James welcome to the forum. Practically every kit will have you do this. Adding the stabilizing agents will protet your wine through this process. Without degassing it your wine will not clear.


----------



## surlees (Jan 12, 2011)

James,


> I am concerned that the degassing/aerating after primary fermentation has completed will oxidize my wine. Why should I not be concerned about aeration at this stage of the game?
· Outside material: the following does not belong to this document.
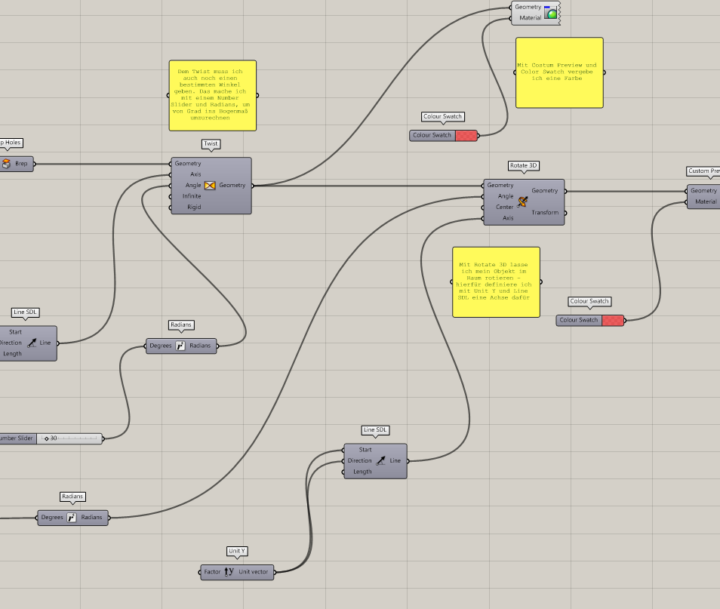Click the upper red Colour Swatch
The width and height of the screenshot is (720, 609).
465,135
The degassing is to remove CO2, otherwise the wine will be bubbly and fizzy (as in beer). You're not trying to aerate the wine, but to get the CO2 out. After degassing you do need to avoid exposing the wine to air as much as possible by keeping it under an airlock and racking quickly and in a manner that avoids exposure to air as much as possible (impossible to completely avoid some exposure during racking). The combination of SO2 and avoiding air helps prevent oxidation and browning of wine (especially whites).


----------



## winemaker_3352 (Jan 12, 2011)

If given enough time - the CO2 will dissipate out of the wine and will be clear. There are several folks in there that don't degass or add fining agents and have never had a problem . But they age for close to 2 years.


----------



## Wade E (Jan 12, 2011)

With beer you dont do this because it dont matter as youll be carbonating it anyway. With wine you usually dont want this as most wine the carbonation wont taste good. Doing this degassing will greatly improve the wines clearing ability. Also with beer you dont ferment it nearly as much and dont produce his C02 in great amounts.


----------